Ninguna migración masiva o sostenida en el tiempo puede serle indiferente a los pueblos receptores. Tampoco debiera serlo para los países en los que se originan oleadas que parecen movidas por una rara voluntad exterior.
Que tanta gente se decida al mismo tiempo a irse debiera de llamar la atención de la administración del Estado y de los líderes sociales de todo tipo.
Este es un signo inequívoco de que algo no está funcionando como debiera.
Pero la política internacional carece de una institución a donde pueda ser llevada la queja de un Estado por emisión desmedida de migrantes, y aunque parezca paradoja, hay más ojos puestos sobre la conducta de la población y las autoridades del punto de llegada, que sobre la irresponsabilidad o la incapacidad del gobierno del pueblo emisor para darle soluciones a las causas de los movimientos humanos.
Pasa con Estados Unidos, que toma medidas en su frontera sur contra oleadas humanas que tratan de alcanzar su territorio; pasa con Chile, que anuncia controles especiales de acceso al país, y pasa con República Dominicana, con una gran masa de sus nacionales dispersos por el mundo al punto de que se les denomina “diáspora”, pero que a su vez es receptora de un alto número de hombres y mujeres que huyen de Haití.
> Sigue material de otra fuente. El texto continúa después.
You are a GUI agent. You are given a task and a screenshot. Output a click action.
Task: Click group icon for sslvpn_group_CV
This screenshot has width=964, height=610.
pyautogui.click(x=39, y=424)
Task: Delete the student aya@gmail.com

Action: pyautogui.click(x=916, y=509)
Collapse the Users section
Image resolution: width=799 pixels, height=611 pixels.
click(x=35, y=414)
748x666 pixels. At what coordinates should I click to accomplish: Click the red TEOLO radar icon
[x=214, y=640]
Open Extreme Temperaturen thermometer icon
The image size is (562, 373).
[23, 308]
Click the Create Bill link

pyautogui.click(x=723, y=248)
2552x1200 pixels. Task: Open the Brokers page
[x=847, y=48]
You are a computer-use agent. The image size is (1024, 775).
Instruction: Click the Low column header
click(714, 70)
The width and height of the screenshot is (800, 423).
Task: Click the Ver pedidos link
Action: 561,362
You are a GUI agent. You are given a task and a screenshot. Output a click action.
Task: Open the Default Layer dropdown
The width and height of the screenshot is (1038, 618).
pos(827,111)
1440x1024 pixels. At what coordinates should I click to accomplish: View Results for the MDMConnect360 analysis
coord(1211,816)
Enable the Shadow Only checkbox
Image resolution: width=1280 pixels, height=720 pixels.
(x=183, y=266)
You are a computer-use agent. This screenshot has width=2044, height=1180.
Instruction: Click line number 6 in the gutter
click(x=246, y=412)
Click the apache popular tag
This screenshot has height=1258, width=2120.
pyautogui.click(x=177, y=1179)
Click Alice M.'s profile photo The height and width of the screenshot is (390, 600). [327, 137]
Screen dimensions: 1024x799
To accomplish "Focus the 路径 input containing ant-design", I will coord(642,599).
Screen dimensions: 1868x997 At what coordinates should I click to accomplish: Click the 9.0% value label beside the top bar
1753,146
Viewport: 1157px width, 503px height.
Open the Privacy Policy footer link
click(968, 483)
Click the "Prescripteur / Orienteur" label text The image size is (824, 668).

Entre la multitud de migrantes que se agolpan en la frontera sur de Estados Unidos hay miles de haitianos, y a pesar de que los gobernantes dominicanos tienen décadas clamando en el desierto, es apenas ahora, cuando los que huyen del país vecino empiezan a ser un problema continental, cuando otros le reconocen la razón.
Haití tiene que ser ayudado, pero todavía ellos no reconocen su incapacidad y esta es una barrera formidable ante cualquier solución.